Als Kind ist Banksy im Sommer oft in Weston-super-Mare gewesen, einem verwitterten Badeörtchen im Südwesten Englands, etwa eine Autostunde von Bristol entfernt. In den dreißiger Jahren stand in diesem Städtchen mal der größte Sprungturm Europas, im Jahr 2015 findet hier immerhin noch das größte Kulturkritik-Festival des Jahres statt. Auf dem Gelände des örtlichen Freibades hat Banksy einen Freizeitpark gebaut und ihn nach dismal, dem englischen Wort für trostlos, Dismaland genannt. 

Dismaland muss man sich als eine Art Anti-Disneyland vorstellen, ein spöttischer, runtergerockter Gegenentwurf zu der zuckerwattrigen Fabelwelt-Kulisse des US-Konzerns, in Szene gesetzt von rund 50 Künstlern aller Disziplinen aus beinahe 20 Ländern, darunter Namen wie Damien Hirst, Jenny Holzer, Jimmy Cauty und David Shrigley. Und die erste Wahrheit lautet: Banksy ist der einzige lebende Künstler, der so eine Remmidemmi-Ausstellung aufziehen kann. Die Schlange vor dem Haupttor ist Hunderte Meter lang. Im Internet wechseln die Tickets, die eigentlich drei Pfund kosten, für Unsummen die Besitzer.
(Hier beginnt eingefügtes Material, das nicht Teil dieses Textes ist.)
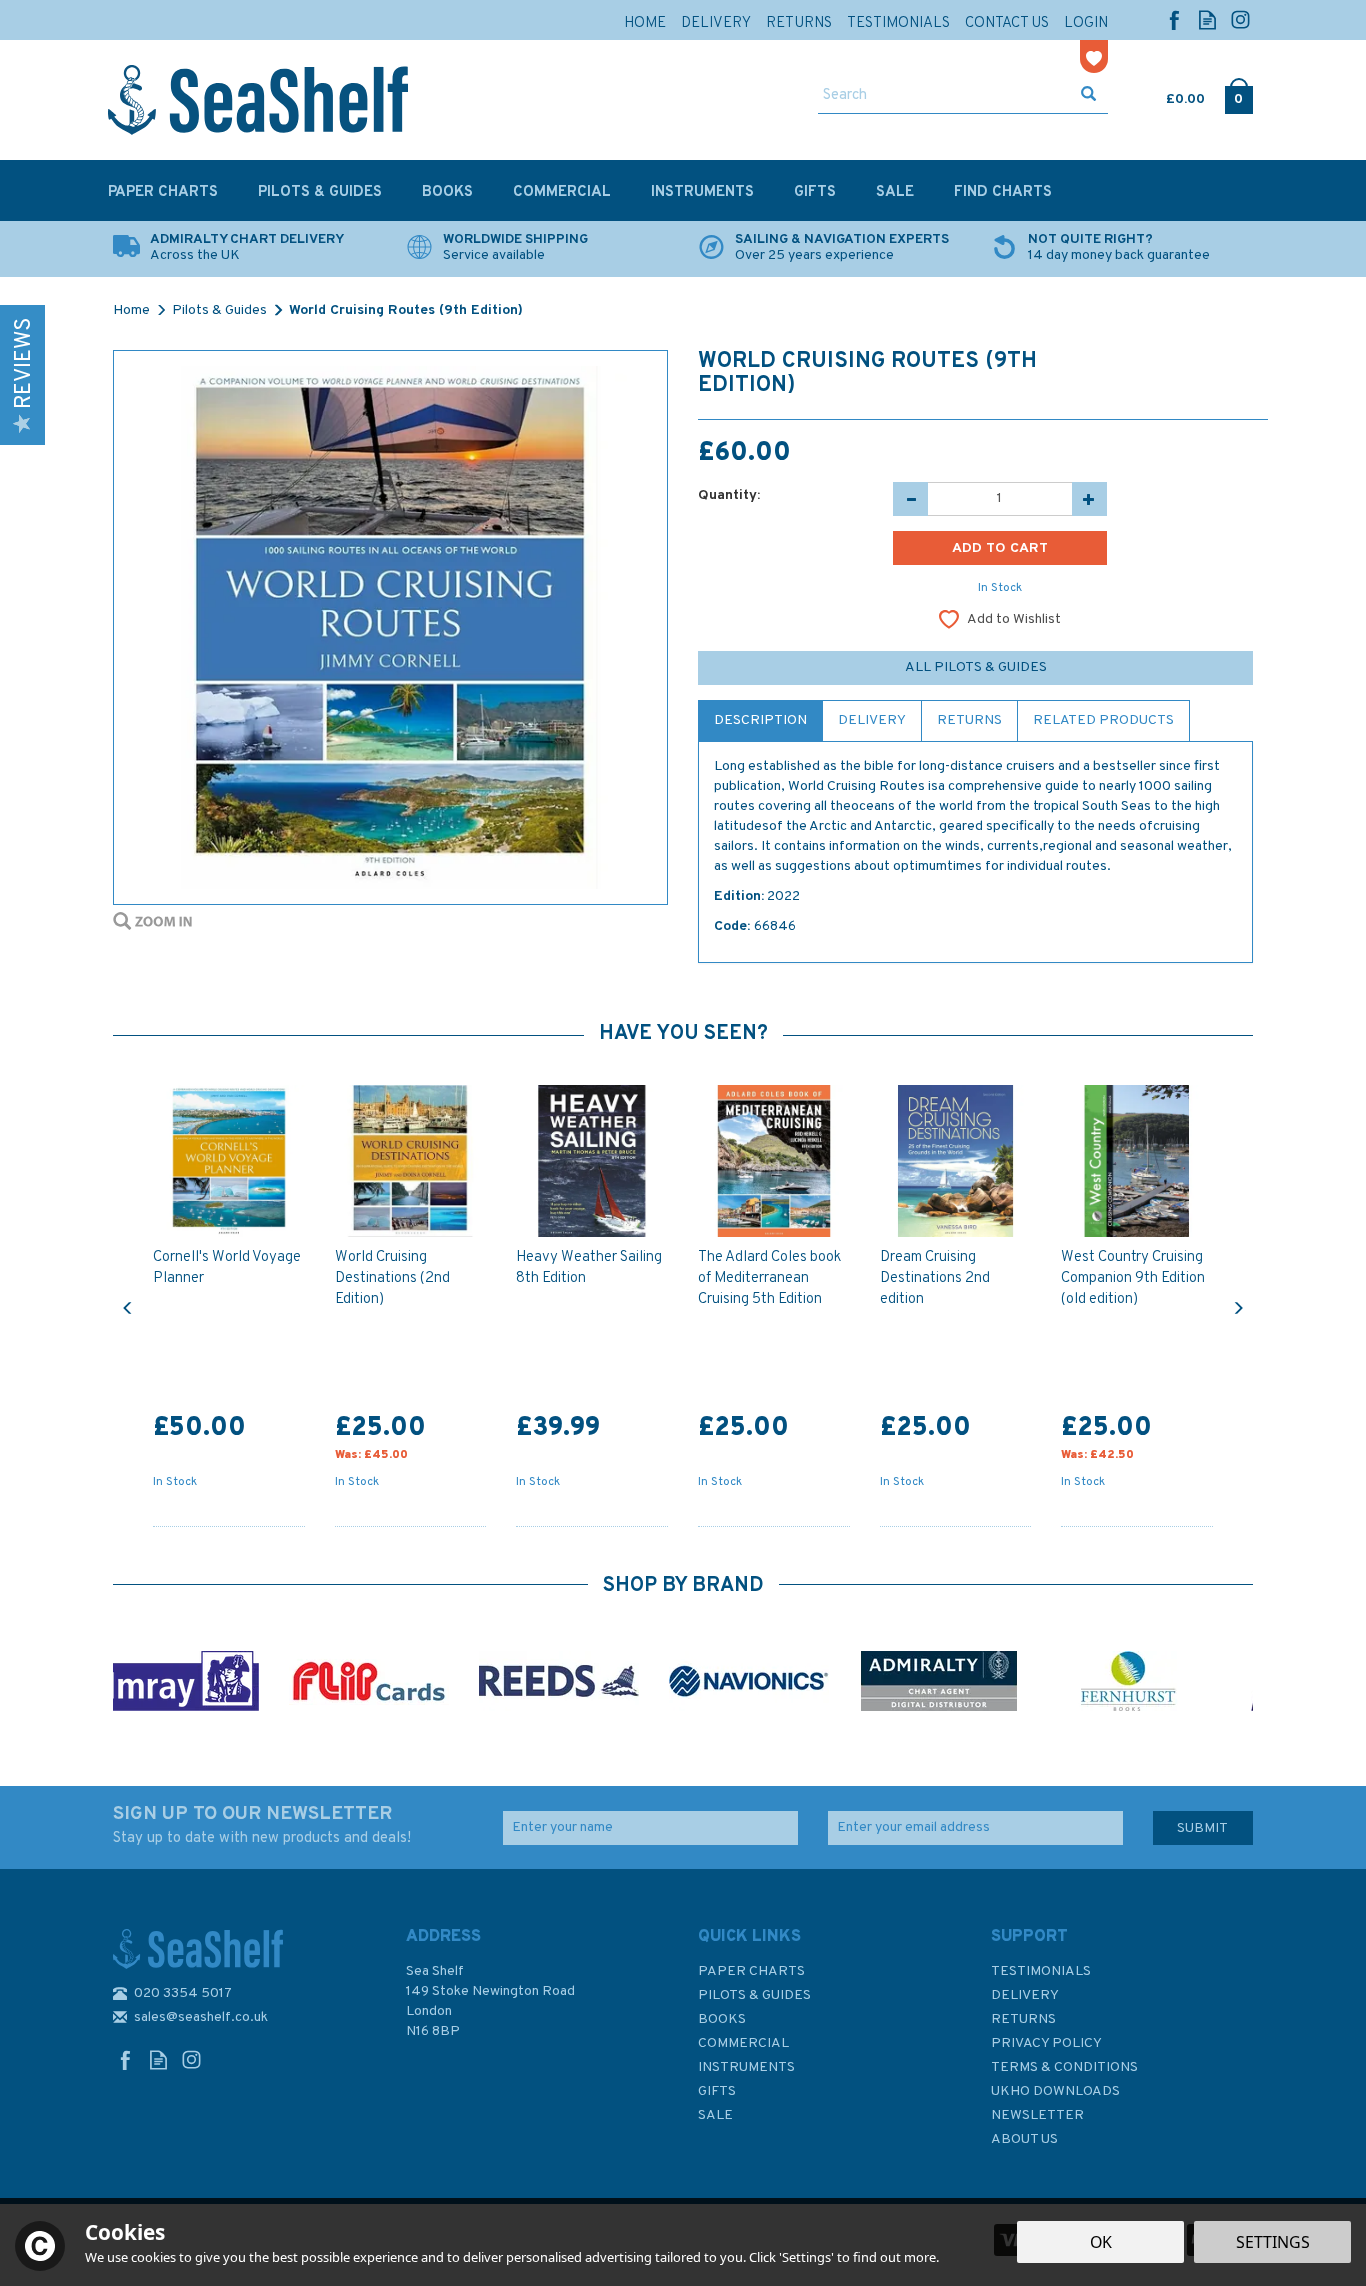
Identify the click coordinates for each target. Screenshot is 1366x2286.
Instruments (746, 2067)
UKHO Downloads (1055, 2091)
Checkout (1238, 95)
Vorab ließ Banksy in einem Gespräch im englischen Guardian verlautbaren, das größere Thema von Dismaland bestehe darin, dass Themenparks größere Themen bräuchten. Im Programmheft zitiert er etwas schwülstig Bertolt Brecht: "Kunst ist nicht ein Spiegel, den man der Wirklichkeit vorhält, sondern ein Hammer, mit dem man sie gestaltet." Was aber, wenn man sich in einem Spiegelkabinett befinde und der Hammer aus Schaumstoff sei? Banksy: "Genau diese Frage stellt Dismaland."

Märchenschloss und Schießbuden

Besonders originell ist diese Ausgangslage nicht. Soll sie aber vielleicht auch gar nicht sein, schließlich ist Dismaland mindestens zur Hälfte auch ein Vergnügungspark: Es gibt hier unter anderem ein Riesenrad, ein Kinderkarussell, ein Märchenschloss, mehrere Schießbuden und ein Kasperletheater. Die kulturkritischen Künstler entlarven diese Stationen dann jeweils als Insignien der Blödheit, als Codes für ein vom Konsumverhalten fremdgesteuertes Leben.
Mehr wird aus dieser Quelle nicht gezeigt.